→ **SUPPLIED DATA**:
──────────────────────────────
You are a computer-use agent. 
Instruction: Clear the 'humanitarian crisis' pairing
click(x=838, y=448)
──────────────────────────────
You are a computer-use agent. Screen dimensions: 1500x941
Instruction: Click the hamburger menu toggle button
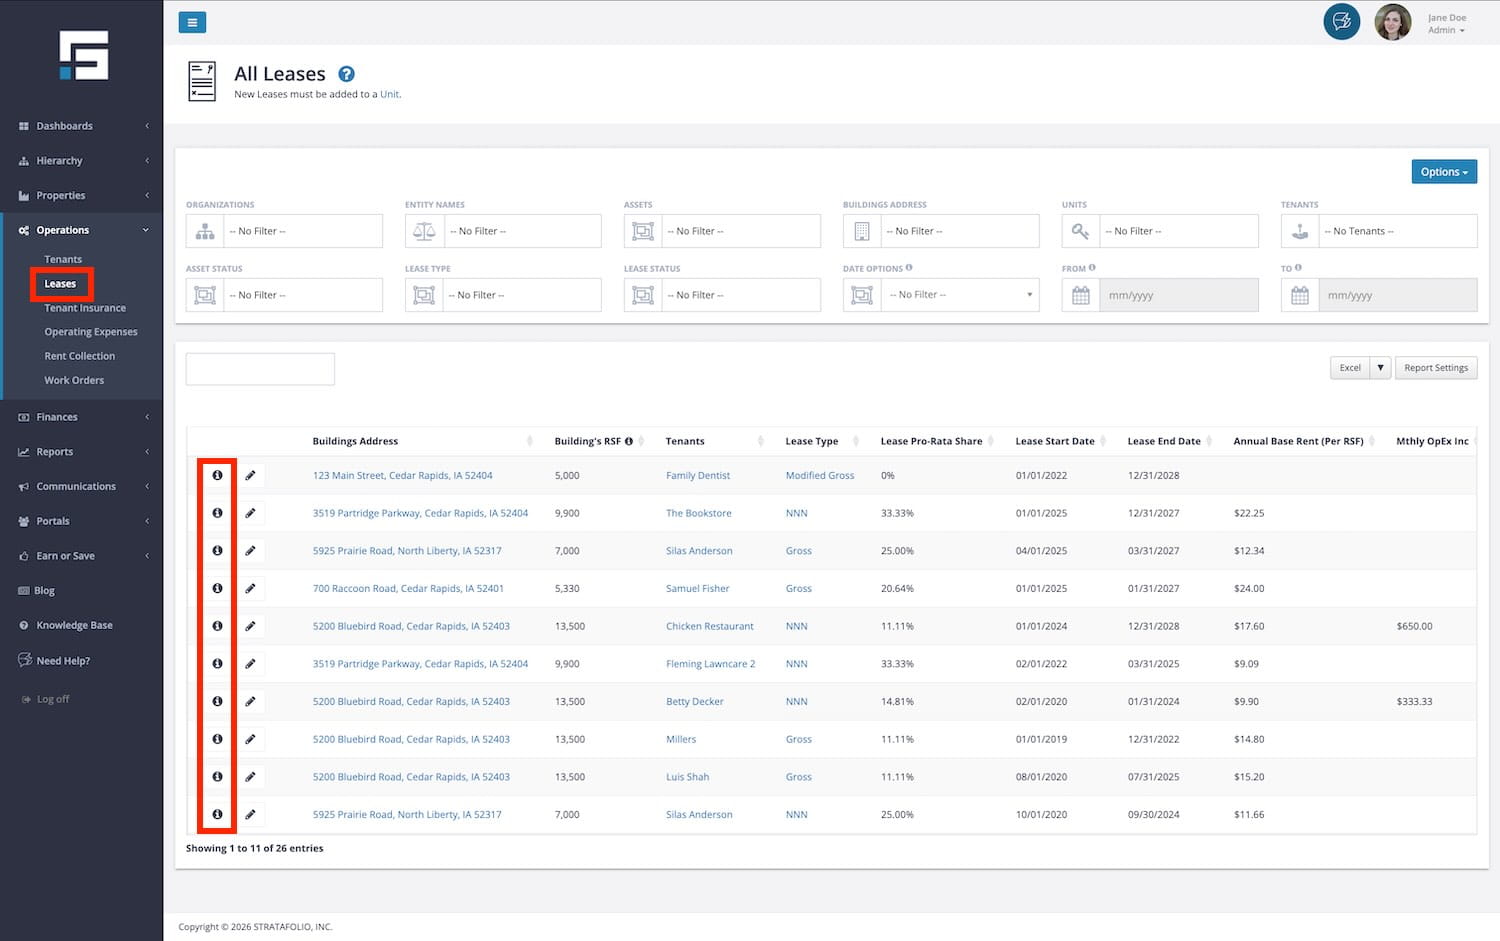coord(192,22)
──────────────────────────────
→ **ACTIVITY**: Count the lines above in which the word "computer" appears, then state only that count.

→ **TASK RESPONSE**: 2